En perquisition, les enquêteurs ont saisi plus de 20.000 euros en liquide aux domiciles de cadres de la secte, selon une source proche de l’enquête.
Pour Me Rodolphe Bosselut, conseil de parties civiles, Guillé ne cherche pas tant à s’enrichir qu’à contrôler ses fidèles.
« Prendre l’argent des adeptes, il semble que ce ne soit pas la seule finalité. De là à dire que ce n’est pas un moteur… », tempère une proche d’une des membres.
Parmi les adeptes, beaucoup de femmes diplômées, souvent la cinquantaine ou la soixantaine, en quête de sens, rabattues par quelques professionnels de santé en région parisienne mais aussi en province.
L’implication dans La grande mutation induit un éloignement de la famille, régulièrement un divorce.
« L’une des forces de Guillé est d’avoir su théoriser le rejet des proches », explique Me Bosselut.
Ainsi, si les disciples font partie d’une race d’élus promis à la vie éternelle, les membres de leur cercle familial et amical sont présentés comme de simples animaux, voire des « prédateurs », à fuir.
« Vous avez des dizaines et des dizaines de familles qui ont été disloquées », assure un ancien adepte.
Après des signalements en 2012, une information judiciaire a été ouverte en octobre 2013. Fin mars, Guillé et cinq de ses lieutenants, dont son gendre et son petit-fils, ont été mis en examen pour abus de faiblesse et corruption de mineurs. Les rabatteurs, eux, n’ont, pour l’instant, pas été inquiétés.
La période visée remonte à 2006, mais plusieurs éléments laissent penser que Guillé sévit depuis le début des années 90, voire les années 80.
– « Préserver son être céleste » –
Bien qu’ils le réfutent, il apparaît que les cadres prônent le rejet de la médecine. La propre fille d’Etienne Guillé, atteinte d’un cancer dont elle devait décéder, avait refusé les traitements conventionnels pour « préserver son être céleste », selon une source proche de l’enquête.
Hémorragies, douleur à la jambe, problèmes dentaires, glaucome, voire cancer, sont susceptibles d’être traités par des ondes ou de l’eau « énergétisée ».
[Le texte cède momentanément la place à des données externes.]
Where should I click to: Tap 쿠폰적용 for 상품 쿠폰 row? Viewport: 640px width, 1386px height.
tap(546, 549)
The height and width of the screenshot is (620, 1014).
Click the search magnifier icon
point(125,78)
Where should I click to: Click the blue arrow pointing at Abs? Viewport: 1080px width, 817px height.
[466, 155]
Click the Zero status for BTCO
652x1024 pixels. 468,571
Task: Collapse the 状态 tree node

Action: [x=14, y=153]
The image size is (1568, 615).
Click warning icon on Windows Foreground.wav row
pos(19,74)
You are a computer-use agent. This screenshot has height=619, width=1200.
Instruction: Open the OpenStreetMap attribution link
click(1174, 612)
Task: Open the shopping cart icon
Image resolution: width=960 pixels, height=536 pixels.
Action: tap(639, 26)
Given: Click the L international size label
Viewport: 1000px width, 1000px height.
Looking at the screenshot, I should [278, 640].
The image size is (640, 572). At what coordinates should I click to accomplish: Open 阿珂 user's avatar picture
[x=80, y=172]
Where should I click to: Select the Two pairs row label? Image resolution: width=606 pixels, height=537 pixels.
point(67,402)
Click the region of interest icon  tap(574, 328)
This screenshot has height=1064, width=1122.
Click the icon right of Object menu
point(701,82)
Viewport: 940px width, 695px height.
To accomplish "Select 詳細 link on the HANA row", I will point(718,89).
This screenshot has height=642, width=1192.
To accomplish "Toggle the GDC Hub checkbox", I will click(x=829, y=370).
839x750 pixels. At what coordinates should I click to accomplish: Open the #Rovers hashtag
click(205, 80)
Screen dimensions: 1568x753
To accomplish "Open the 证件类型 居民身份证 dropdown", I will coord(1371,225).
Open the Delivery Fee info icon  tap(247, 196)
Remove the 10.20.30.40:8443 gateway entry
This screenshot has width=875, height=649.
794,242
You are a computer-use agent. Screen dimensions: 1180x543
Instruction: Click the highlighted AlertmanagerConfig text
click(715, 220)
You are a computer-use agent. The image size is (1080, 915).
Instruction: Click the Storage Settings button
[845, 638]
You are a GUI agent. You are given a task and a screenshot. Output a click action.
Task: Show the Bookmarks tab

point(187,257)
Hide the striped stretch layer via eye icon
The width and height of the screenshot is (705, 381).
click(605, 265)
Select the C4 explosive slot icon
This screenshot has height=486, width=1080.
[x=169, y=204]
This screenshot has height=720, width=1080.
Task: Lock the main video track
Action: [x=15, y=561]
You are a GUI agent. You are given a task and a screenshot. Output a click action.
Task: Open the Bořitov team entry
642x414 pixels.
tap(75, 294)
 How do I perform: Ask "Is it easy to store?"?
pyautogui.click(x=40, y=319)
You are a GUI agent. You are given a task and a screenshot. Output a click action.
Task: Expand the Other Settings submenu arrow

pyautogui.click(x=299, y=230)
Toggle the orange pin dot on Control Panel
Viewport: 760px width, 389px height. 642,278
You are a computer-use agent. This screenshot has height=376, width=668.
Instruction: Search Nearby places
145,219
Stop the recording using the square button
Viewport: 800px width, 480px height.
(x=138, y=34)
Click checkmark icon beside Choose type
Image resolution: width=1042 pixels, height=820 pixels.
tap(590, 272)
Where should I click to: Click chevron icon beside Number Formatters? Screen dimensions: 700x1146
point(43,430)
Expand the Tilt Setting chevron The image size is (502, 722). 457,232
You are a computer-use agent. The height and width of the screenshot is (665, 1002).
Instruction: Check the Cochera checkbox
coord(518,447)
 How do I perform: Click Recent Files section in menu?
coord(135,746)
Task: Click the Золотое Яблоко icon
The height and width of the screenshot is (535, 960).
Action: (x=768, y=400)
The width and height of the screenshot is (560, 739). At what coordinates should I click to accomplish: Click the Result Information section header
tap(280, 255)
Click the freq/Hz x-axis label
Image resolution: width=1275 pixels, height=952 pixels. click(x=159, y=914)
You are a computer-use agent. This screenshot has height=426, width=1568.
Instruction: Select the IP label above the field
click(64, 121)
Sur le plan de la santé mentale, La grande mutation fait tout autant de dégâts. Plusieurs cas d’hospitalisation psychiatrique et un suicide ont été recensés chez des adeptes, sans que les causes ne soient établies avec certitude.
« On est à l’opposé de manipuler des individus », a soutenu le gendre de Guillé lors de son audition. « On leur offre plutôt un lieu et des moments où ils peuvent s’ouvrir sans doute à leur véritable identité, sans diriger quoi que ce soit, ni dans leurs pensées ni dans leurs actes ».
De sources concordantes, les mises en examen, pourtant assorties de contrôles judiciaires qui interdisent tout contact avec les adeptes ou les autres mis en examen, n’ont pas interrompu les activités de La grande mutation.
Mi-juin, un séminaire a encore été organisé dans un hôtel du sud de Paris.
Les familles de proches les plus actives contre la secte lancent un appel aux autres et les invitent à consulter le site www.grandemutationsansgourou.wordpress.com.
Sollicités par l’AFP, les avocats des principaux mis en examen (à l’exception de Guillé, qui a refusé de se faire assister) n’étaient pas joignables, pas plus que le gendre de Guillé, contacté à son domicile, où séjourne également le gourou.